Problem requirements :: Each line of the records that holds the word "showing" should be copied out.

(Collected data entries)
################

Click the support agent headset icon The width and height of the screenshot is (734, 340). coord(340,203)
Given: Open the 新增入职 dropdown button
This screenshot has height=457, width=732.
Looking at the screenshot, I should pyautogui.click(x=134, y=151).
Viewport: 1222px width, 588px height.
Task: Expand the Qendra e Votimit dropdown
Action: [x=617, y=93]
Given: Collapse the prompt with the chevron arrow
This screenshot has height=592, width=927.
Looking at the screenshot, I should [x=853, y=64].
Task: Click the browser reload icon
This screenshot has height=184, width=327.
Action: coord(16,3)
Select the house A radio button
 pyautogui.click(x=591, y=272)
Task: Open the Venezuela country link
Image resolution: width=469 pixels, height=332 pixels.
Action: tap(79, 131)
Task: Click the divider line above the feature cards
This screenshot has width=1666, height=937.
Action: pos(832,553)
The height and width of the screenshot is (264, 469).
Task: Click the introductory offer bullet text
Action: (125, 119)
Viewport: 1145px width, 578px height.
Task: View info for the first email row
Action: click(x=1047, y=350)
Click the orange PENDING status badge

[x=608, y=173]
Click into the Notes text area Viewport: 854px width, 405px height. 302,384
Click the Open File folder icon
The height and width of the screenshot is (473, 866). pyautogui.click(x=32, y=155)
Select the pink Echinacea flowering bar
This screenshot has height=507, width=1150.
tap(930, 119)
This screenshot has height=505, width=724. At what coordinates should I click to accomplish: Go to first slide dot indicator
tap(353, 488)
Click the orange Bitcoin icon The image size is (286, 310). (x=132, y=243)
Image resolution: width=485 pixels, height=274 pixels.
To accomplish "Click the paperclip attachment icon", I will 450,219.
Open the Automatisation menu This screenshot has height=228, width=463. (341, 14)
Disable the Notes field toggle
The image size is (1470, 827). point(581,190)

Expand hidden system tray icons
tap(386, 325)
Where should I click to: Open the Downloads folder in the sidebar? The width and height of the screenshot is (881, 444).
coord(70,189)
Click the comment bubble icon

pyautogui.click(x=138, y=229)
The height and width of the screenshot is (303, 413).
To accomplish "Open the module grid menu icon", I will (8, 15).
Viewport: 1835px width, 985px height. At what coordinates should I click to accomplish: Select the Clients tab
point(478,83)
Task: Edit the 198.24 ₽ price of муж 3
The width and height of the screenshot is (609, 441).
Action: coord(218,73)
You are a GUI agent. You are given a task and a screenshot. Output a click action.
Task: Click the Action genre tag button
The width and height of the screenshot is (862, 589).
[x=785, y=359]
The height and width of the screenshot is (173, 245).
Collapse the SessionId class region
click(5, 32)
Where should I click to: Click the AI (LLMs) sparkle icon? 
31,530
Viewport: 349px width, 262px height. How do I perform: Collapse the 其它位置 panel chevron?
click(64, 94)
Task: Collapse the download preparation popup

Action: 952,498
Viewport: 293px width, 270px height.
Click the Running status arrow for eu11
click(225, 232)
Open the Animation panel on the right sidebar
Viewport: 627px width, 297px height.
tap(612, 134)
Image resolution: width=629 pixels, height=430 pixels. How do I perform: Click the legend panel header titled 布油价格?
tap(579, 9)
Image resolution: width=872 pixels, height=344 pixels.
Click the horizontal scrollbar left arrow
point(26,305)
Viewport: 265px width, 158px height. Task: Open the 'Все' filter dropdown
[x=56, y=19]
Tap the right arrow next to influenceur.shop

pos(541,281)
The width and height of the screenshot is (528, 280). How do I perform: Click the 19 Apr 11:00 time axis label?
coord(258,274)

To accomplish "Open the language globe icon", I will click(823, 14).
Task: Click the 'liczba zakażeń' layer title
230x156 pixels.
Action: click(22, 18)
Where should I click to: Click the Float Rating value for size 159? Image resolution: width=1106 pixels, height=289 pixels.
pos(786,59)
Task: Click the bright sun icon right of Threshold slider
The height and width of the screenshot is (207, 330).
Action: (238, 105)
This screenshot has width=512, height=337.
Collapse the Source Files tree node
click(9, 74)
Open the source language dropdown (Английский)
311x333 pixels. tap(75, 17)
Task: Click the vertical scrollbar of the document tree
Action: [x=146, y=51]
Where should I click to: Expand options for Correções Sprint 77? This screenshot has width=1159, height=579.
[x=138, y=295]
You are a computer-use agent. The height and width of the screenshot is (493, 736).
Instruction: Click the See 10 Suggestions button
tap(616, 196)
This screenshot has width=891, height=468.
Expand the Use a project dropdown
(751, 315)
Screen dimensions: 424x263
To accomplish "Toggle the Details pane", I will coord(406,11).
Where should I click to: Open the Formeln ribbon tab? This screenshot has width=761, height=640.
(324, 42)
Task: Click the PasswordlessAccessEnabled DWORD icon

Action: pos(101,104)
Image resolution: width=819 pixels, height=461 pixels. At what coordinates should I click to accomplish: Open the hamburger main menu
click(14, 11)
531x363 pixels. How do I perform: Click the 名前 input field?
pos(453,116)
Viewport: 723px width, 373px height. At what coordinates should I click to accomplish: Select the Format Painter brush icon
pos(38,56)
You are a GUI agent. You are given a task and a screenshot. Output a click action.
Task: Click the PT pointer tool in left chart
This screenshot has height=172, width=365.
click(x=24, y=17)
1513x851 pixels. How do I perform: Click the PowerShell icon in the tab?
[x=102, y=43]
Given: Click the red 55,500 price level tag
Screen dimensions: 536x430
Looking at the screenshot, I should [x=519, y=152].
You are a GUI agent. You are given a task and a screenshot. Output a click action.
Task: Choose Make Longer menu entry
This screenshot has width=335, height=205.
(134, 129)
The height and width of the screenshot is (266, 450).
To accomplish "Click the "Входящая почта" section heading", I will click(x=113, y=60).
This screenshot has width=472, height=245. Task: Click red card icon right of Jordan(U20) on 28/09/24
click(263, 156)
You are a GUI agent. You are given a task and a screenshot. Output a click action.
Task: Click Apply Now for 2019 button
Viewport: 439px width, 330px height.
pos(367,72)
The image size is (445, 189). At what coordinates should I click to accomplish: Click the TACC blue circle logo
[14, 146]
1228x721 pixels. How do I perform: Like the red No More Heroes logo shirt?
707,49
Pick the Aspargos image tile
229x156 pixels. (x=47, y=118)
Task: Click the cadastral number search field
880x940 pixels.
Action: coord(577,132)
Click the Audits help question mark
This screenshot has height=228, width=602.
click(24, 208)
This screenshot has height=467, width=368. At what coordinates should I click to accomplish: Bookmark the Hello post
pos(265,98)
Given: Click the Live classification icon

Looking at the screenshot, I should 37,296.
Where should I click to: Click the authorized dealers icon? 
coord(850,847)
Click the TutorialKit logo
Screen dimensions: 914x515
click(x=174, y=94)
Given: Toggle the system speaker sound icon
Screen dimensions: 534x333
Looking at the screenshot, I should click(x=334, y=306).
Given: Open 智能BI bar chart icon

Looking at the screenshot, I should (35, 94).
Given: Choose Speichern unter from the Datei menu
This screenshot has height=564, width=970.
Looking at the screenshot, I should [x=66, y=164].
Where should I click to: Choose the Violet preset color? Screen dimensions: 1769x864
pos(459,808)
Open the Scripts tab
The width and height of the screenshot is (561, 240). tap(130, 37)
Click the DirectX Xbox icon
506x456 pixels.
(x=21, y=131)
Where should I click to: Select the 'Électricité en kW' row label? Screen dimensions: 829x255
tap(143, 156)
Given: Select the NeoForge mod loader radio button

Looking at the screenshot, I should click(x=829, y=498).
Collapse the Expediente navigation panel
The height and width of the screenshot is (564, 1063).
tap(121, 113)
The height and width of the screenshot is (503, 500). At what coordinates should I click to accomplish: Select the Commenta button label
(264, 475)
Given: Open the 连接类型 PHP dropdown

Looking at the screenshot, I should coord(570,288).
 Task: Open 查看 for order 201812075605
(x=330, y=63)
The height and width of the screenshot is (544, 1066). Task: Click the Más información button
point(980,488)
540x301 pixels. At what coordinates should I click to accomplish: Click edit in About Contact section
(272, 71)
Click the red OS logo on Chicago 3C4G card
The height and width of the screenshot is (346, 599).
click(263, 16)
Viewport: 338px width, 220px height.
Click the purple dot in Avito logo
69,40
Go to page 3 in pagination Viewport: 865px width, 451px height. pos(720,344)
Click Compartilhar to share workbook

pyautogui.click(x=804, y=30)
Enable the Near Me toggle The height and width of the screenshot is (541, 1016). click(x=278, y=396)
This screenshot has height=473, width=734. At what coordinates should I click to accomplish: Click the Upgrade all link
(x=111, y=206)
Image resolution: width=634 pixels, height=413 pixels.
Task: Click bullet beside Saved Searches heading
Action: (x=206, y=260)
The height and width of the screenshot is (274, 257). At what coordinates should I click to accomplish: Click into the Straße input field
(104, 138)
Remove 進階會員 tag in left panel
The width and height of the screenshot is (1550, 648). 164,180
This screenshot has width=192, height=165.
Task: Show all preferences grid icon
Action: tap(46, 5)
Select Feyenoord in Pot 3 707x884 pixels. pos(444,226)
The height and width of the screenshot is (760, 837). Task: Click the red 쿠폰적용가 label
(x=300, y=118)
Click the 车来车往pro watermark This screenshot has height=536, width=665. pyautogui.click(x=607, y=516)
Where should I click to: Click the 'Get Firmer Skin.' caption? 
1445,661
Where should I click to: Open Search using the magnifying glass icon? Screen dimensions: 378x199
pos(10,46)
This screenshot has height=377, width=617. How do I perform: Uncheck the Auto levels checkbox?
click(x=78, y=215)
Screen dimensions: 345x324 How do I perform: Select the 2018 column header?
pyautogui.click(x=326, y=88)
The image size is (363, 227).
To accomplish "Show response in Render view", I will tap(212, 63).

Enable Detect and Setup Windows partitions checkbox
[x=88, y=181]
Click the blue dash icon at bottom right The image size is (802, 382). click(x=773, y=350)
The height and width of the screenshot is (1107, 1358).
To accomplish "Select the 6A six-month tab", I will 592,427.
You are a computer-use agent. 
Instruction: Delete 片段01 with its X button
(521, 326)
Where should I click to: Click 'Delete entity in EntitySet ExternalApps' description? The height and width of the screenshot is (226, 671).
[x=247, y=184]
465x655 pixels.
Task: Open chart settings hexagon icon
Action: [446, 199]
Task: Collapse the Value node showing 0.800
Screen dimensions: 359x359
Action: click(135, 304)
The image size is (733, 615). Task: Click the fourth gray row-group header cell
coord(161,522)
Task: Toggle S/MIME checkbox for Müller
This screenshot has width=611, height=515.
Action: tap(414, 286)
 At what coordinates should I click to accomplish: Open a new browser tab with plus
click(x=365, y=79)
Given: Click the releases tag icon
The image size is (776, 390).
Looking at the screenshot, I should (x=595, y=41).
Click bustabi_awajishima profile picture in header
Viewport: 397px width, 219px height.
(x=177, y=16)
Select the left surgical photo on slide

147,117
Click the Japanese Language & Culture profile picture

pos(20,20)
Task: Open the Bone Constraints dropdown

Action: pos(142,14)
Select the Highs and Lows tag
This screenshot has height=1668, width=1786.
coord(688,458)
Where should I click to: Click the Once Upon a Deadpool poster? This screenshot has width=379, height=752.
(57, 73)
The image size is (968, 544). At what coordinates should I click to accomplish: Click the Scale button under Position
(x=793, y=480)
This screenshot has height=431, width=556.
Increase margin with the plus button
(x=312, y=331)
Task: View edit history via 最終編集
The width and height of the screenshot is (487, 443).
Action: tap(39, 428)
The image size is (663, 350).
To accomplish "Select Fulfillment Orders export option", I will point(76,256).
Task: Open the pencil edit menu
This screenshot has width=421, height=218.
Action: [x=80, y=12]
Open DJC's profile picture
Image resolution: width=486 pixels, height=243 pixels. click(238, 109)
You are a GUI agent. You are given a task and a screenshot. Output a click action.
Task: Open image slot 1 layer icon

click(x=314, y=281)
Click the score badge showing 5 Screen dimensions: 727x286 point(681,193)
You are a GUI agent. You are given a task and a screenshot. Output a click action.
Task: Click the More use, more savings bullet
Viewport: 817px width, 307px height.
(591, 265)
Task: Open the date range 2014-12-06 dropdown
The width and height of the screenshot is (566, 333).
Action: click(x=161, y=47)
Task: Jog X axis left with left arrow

################

Answer to this problem ::
Task: Collapse the Value node showing 0.800
Click the score badge showing 5 Screen dimensions: 727x286 point(681,193)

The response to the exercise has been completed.